World economy to rebound as US-China trade tensions cool: IMF

The world economy will grow by 3.3 percent in 2020, the IMF says

The global economy is set to snap back from its weakest year since the financial crisis as trade tensions between the U.S. and China have cooled and central banks around the world eased policy.

Global gross domestic product will grow by 3.3 percent in 2020, the International Monetary Fund said in its updated World Economic Outlook released Monday. The world economy grew at an estimated 2.9 percent pace in 2019.

"Market sentiment has been boosted by tentative signs that manufacturing activity and global trade are bottoming out, a broad-based shift toward accommodative monetary policy, intermittent favorable news on US-China trade negotiations, and diminished fears of a no-deal Brexit, leading to some retreat from the risk off environment that had set in at the time of the October WEO," the IMF said in its report.


Despite its positive outlook, the IMF lowered both its 2020 growth forecast by 0.1 percentage points and its 2021 outlook by 0.2 percentage points. The IMF sees global growth of 3.4 percent next year.

Shipping containers being loaded onto Xin Da Yang Zhou ship from Shanghai, China .

Earlier this month, President Trump and Chinese Vice Premier Liu He signed a phase one trade deal that de-escalated the nearly two-year-long trade war. The cooling of trade tensions is expected to serve as a tailwind for global trade growth, which the IMF says appears to be "bottoming out."
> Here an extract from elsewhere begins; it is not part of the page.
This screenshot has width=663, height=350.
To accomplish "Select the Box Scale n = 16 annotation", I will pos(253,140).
The IMF sees global trade growing 2.9 percent in 2020 and 3.7 percent in 2021. Trade frictions between the world's two largest economies caused global trade to slow to an estimated 1 percent growth last year.
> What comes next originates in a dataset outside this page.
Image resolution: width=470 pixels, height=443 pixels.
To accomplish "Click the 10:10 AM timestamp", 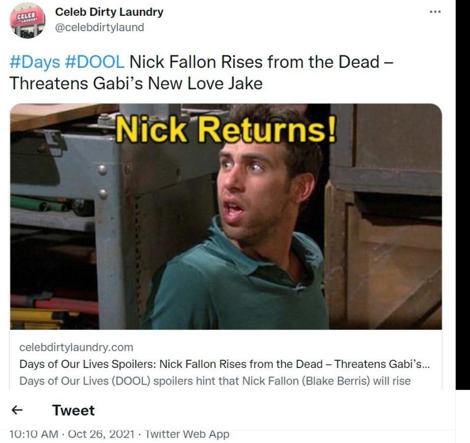I will coord(34,434).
But the trade truce is only part of the story.

Central banks were aggressively easing policy in 2019, cutting rates 131 times, according to That's in addition to the Federal Reserve resuming the expansion of its balance sheet late last year.
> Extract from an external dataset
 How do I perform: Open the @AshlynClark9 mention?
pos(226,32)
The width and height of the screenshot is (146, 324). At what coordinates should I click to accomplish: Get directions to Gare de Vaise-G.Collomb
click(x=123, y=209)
"The early signs of stabilization reinforced financial market sentiment already shored up by central bank rate cuts," the IMF said.

The Davos Congress Centre, center, is prepared for the World Economic Forum in Davos, Switzerland, Sunday. (AP Photo/Markus Schreiber)

Still, the IMF expects the U.S. economy to slow over the next few years. GDP growth will slow from an estimated 2.3 in 2019 to 2 percent this year and 1.7 percent in 2021 amid a "return to a neutral fiscal stance and anticipated waning support from further loosening of financial conditions," the IMF said.

As for China, an aging population and rising debt levels will cause gross domestic product growth to slow from an estimated 6.1 percent last year to 6 percent in 2020 and 5.8 percent in 2021, the IMF said.

With the world's two largest economies slowing, the IMF says that slack will be picked up by strength in Europe and emerging markets.

The IMF warns that downside risks "remain prominent" with rising geopolitical tensions between the U.S. and Iran, intensifying social unrest, further trade friction and economic discord all acting as headwinds.


"A materialization of these risks could lead to rapidly deteriorating sentiment, causing global growth to fall below the projected baseline," the IMF said.